Le héros n'oublie pas qu'il est un dieu. Son dernier exploit s'accomplit aux Enfers, d'où il ramène Cerbère sans avoir réussi à vaincre la Mort ! Qu'un autre donc accepte la royauté que vient lui offrir le peuple de Mycènes, un autre, un homme de principe et de gouvernement.

Pour lui, il ne lui reste plus qu'à consommer son destin :

Il part, et brusquement le chien brise ses chaînes...
Au sommet de l'OEta déjà tombent les chênes;
Déjà le haut bûcher s'élève impatient
Vers le ciel et déjà le feu s'incendiant.
Dans la pourpre et dans l'or du rouge crépuscule,
A l'Olympe embrasé porte l'âme d'Hercule.

Si nous avons laissé parler le poète lui-même, c'est qu'il importait de montrer combien, dans ce jeu de son esprit, il restait fidèle à l'inspiration de ses poèmes antérieurs et d'écarter ainsi le scrupule qui l'avait fait hésiter devant la publication de ce poème par crainte, suivant ses propres expressions, de contrister en le mettant au jour et de s'aliéner les quelques amis, disait-il trop modestement, qu'avaient pu lui valoir jadis Orphée et Adam.

La même liberté, la même variété, se retrouvent dans le second recueil posthume, Vilhémon, composé au fil des jours et au long des années. Les pièces les plus anciennes sont datées de 1885 et les plus récentes de 1937 :

 	Ces vers sont nés en marchant 
        A travers des paysages 
        Qui les firent au passage 
        Exhaler leur humble chant.

Les paysages sont ceux du domaine aimé qui a donné son nom au volume et aussi son unité. Car ici, tous les rêves et toutes les méditations du poète s'encadrent du même décor, sont enveloppés d'une même atmosphère à laquelle ils doivent leur éclosion. C'est ici, pour lui, le lieu du recueillement, celui aussi où il s'abandonne aux joies du foyer et à la douceur de vivre, pénétrante douceur qu'il sait faire passer de son âme dans la nôtre :

II fait si tranquille au soleil 
Assis ou marchant sur l'allée ! 
Si calme s'endort la vallée ! 
Tout reste en changeant si pareil !

Dans cette sérénité, tantôt s'évoquent Passé et Présent, la Maison des aïeux, Intimités, ou bien ce sont des Dialogues silencieux, où l'esprit converse avec lui-même, envahi tour à tour d'images sereines et de pensées graves, comme celles qu'expriment ces très beaux vers :

Garde une torche en feu malgré le vent d'automne 
Entends-tu sur la route un bruit de pas lointains ? 
Éclaire ce marcheur fatigué, ton destin ! 
S'il t'appelle, réponds sans que sa voix t'étonne.

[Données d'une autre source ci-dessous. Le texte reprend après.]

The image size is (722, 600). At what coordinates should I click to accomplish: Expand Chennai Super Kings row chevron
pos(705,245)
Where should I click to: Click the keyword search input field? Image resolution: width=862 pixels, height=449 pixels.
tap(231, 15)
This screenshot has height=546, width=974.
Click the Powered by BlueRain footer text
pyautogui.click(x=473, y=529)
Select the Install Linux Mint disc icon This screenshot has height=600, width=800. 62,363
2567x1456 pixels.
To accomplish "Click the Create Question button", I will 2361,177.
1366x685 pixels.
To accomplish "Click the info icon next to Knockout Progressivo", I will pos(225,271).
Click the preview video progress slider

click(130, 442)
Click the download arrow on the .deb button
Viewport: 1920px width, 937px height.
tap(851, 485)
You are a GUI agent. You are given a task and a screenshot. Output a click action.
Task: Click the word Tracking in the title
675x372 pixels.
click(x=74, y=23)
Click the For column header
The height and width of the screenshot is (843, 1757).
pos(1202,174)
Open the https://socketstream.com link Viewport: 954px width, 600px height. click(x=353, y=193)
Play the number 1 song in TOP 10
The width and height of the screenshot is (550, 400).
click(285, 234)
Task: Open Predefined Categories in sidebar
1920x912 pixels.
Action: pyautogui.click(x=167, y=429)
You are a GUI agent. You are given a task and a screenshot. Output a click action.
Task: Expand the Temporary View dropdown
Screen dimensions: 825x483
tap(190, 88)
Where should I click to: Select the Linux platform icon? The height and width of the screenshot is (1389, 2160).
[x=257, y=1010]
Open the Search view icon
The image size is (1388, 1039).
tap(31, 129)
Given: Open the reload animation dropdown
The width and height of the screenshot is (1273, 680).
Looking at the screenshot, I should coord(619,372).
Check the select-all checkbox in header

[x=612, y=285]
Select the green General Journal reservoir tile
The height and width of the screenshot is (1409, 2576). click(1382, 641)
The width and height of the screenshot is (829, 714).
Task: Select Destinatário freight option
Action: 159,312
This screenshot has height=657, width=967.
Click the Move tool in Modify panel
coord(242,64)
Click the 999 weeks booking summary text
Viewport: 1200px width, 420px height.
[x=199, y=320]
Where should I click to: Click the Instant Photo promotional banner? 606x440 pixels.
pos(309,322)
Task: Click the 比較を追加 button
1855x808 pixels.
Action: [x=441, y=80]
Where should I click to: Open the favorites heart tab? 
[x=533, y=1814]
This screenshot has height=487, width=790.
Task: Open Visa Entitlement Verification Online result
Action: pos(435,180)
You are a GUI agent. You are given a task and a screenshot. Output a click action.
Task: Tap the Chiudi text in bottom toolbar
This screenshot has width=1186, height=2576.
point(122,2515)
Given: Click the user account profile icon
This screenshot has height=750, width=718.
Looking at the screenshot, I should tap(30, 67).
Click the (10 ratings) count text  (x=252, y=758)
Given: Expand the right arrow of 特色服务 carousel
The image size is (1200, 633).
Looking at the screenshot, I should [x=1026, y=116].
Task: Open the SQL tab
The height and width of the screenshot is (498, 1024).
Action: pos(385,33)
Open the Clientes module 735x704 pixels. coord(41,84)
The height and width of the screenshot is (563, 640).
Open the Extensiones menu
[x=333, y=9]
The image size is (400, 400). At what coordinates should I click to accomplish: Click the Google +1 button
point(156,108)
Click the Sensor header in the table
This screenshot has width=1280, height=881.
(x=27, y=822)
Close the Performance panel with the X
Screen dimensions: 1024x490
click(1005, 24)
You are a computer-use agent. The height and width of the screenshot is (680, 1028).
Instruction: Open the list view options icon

Mais il n'est pas de pensée, si grave soit-elle, qui ne cède au plaisir de brosser d'exquis tableautins comme ceux auxquels s'applique le titre commun : Mon pays. Et voici que se déroule ensuite le poème des saisons : Chansons de printemps, En été, Pensées d'automne, En hiver, où les images s'épanouissent spontanément en idées dans une inspiration qui ne sépare pas l'intelligence de la sensibilité. C'est dans la dernière partie, Soleils couchants et Clairs de lune, qu'elles s'unissent peut-être le plus harmonieusement, comme des thèmes fondamentaux dans la finale d'une symphonie.

La dernière partie, Pièces brèves, groupe des vers épars, isolés, qui fixent une poésie ou une impression, des notes et réflexions qui tout naturellement ont revêtu la forme poétique :

En avançant, les jours se mettent à courir 
Comme des voyageurs dont le train va s'enfuir

Et il est bien que le volume se termine ainsi par ces témoignages, ces preuves de la continuité de l'inspiration poétique dans la vie spirituelle de Louis De Launay. La poésie n'a pas été pour ce savant, pour cet esprit encyclopédique, un simple délassement. Il lui a confié, dans ses grands poèmes, l'expression de sa pensée philosophique; elle a bercé les rêves dont il se plaisait à l'accompagner et à la reposer; elle a rythmé, si je puis dire, les mouvements de son imagination et les battements de son coeur.